_Exercise details:_
From the first line of the records through the line containing "How to use our content (742, 895)", retype every line exactly and nothing else.

[Source data]
------------
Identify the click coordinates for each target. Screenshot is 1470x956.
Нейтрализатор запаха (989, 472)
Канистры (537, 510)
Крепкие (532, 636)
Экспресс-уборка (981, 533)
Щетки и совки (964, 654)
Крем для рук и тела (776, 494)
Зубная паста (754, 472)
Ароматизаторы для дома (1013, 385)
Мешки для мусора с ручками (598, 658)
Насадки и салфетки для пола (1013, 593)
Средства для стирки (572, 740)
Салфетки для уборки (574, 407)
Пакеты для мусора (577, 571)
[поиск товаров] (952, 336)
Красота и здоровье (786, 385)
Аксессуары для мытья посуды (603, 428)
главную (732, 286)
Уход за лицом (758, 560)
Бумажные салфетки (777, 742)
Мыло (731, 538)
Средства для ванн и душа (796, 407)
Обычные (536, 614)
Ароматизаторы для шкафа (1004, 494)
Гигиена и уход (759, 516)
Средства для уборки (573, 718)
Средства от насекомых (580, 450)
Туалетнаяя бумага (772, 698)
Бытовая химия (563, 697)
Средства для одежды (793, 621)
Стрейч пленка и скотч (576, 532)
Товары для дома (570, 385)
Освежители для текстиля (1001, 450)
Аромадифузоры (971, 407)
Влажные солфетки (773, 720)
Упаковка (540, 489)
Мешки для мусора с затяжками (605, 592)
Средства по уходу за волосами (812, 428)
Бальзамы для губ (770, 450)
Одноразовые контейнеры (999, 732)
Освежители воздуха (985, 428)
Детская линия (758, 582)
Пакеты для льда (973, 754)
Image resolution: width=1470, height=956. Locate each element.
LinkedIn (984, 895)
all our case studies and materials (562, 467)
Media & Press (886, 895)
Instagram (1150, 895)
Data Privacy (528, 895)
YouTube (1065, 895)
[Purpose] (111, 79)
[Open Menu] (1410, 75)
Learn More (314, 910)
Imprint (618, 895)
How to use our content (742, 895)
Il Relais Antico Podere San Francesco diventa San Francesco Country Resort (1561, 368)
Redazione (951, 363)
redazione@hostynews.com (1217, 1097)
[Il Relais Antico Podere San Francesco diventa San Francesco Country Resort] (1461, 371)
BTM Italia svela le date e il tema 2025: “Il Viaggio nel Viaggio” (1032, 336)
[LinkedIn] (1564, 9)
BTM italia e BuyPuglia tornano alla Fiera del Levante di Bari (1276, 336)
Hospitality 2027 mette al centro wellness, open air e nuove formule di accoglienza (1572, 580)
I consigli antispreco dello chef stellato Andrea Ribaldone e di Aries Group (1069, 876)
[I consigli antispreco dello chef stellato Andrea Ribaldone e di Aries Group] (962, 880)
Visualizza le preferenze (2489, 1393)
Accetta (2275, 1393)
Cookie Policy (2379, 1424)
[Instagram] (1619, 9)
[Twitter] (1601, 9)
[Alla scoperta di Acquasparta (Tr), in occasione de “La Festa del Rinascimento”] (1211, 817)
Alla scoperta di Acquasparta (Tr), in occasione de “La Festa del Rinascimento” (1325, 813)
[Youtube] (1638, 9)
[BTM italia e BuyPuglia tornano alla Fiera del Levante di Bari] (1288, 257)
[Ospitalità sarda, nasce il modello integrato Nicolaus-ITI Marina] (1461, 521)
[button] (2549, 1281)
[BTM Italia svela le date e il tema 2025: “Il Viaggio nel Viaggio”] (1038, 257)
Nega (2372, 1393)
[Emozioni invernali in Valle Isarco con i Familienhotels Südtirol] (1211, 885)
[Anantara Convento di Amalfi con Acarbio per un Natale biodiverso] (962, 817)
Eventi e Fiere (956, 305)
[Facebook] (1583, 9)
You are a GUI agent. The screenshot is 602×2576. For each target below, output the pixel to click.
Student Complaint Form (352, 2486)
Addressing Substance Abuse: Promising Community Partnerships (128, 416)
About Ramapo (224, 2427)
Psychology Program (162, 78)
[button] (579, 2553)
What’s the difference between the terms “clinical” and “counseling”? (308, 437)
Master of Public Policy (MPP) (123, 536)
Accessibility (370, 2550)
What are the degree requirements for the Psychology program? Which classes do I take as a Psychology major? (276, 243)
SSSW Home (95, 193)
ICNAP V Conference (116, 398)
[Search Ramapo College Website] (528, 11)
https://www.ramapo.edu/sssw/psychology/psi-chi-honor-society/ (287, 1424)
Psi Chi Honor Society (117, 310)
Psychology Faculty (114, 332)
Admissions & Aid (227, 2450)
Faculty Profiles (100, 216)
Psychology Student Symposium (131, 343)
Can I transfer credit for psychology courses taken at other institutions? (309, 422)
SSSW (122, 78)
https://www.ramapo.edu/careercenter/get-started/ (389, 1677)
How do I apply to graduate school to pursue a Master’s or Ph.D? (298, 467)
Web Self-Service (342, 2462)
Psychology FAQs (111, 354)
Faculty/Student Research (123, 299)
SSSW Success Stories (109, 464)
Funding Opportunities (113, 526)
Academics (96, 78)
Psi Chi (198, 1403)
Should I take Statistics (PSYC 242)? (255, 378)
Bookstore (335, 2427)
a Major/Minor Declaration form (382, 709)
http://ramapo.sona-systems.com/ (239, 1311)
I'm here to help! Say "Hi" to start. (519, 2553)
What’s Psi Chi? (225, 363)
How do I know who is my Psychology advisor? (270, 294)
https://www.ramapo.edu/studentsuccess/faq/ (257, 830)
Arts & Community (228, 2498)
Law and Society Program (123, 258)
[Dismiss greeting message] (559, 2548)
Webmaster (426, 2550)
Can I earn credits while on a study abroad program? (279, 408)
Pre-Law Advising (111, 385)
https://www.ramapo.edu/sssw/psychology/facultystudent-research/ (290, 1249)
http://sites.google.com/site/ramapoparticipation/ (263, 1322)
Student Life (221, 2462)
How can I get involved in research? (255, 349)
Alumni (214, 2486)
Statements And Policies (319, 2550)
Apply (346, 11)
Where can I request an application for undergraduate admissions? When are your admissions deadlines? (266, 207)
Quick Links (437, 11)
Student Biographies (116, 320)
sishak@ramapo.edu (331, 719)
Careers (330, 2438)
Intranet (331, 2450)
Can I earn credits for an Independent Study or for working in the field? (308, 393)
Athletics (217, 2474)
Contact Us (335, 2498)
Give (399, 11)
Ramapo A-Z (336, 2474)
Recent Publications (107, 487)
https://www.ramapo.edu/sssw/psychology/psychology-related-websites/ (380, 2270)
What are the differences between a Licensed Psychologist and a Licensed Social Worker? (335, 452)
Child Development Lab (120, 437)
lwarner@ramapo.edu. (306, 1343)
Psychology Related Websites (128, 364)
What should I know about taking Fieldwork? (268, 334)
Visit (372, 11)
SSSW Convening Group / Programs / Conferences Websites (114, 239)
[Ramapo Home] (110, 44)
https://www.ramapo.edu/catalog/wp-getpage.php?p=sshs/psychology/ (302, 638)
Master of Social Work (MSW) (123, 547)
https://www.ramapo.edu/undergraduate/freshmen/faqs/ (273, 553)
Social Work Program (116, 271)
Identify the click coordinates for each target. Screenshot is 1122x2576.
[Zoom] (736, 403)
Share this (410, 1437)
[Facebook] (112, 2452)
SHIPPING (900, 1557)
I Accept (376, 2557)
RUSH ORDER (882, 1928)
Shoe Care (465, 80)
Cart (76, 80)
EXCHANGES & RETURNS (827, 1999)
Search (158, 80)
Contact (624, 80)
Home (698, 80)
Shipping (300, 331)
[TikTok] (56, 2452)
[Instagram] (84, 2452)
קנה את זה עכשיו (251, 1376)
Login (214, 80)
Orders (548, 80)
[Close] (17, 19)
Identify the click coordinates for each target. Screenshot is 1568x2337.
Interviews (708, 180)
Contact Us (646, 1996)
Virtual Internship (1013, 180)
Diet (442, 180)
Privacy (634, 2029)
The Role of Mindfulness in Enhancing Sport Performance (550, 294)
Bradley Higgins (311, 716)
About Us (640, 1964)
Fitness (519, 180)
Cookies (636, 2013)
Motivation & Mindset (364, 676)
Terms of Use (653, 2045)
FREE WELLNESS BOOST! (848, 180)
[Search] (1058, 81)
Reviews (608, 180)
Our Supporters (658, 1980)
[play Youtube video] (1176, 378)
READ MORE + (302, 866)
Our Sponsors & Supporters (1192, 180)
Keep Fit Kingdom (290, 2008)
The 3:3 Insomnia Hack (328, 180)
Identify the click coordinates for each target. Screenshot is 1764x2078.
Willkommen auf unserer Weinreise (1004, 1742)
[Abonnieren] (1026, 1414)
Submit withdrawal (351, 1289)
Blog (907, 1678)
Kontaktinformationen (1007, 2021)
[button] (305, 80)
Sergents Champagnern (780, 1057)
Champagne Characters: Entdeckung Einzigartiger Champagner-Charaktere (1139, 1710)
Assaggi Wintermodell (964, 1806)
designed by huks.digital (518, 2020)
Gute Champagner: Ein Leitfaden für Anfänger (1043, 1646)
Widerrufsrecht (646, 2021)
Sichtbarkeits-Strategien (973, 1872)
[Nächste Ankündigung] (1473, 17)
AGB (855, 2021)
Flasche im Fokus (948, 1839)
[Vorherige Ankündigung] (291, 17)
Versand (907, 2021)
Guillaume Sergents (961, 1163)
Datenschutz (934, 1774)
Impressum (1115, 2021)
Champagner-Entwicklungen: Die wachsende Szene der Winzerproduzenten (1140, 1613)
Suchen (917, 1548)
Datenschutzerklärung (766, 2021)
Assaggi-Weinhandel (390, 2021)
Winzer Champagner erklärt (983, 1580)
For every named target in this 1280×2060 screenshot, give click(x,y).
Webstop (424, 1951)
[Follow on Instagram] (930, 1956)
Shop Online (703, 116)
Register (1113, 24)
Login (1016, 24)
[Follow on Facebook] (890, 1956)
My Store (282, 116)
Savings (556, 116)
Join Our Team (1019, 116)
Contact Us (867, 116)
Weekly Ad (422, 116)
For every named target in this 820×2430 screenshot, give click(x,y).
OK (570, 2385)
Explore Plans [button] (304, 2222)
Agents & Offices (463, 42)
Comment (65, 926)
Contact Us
------------
_Your solution:_
Identify the click coordinates for each target. Screenshot is 1470x956.
Нейтрализатор запаха (989, 472)
Канистры (537, 510)
Крепкие (532, 636)
Экспресс-уборка (981, 533)
Щетки и совки (964, 654)
Крем для рук и тела (776, 494)
Зубная паста (754, 472)
Ароматизаторы для дома (1013, 385)
Мешки для мусора с ручками (598, 658)
Насадки и салфетки для пола (1013, 593)
Средства для стирки (572, 740)
Салфетки для уборки (574, 407)
Пакеты для мусора (577, 571)
[поиск товаров] (952, 336)
Красота и здоровье (786, 385)
Аксессуары для мытья посуды (603, 428)
главную (732, 286)
Уход за лицом (758, 560)
Бумажные салфетки (777, 742)
Мыло (731, 538)
Средства для ванн и душа (796, 407)
Обычные (536, 614)
Ароматизаторы для шкафа (1004, 494)
Гигиена и уход (759, 516)
Средства для уборки (573, 718)
Средства от насекомых (580, 450)
Туалетнаяя бумага (772, 698)
Бытовая химия (563, 697)
Средства для одежды (793, 621)
Стрейч пленка и скотч (576, 532)
Товары для дома (570, 385)
Освежители для текстиля (1001, 450)
Аромадифузоры (971, 407)
Влажные солфетки (773, 720)
Упаковка (540, 489)
Мешки для мусора с затяжками (605, 592)
Средства по уходу за волосами (812, 428)
Бальзамы для губ (770, 450)
Одноразовые контейнеры (999, 732)
Освежители воздуха (985, 428)
Детская линия (758, 582)
Пакеты для льда (973, 754)
Image resolution: width=1470, height=956. Locate each element.
LinkedIn (984, 895)
all our case studies and materials (562, 467)
Media & Press (886, 895)
Instagram (1150, 895)
Data Privacy (528, 895)
YouTube (1065, 895)
[Purpose] (111, 79)
[Open Menu] (1410, 75)
Learn More (314, 910)
Imprint (618, 895)
How to use our content (742, 895)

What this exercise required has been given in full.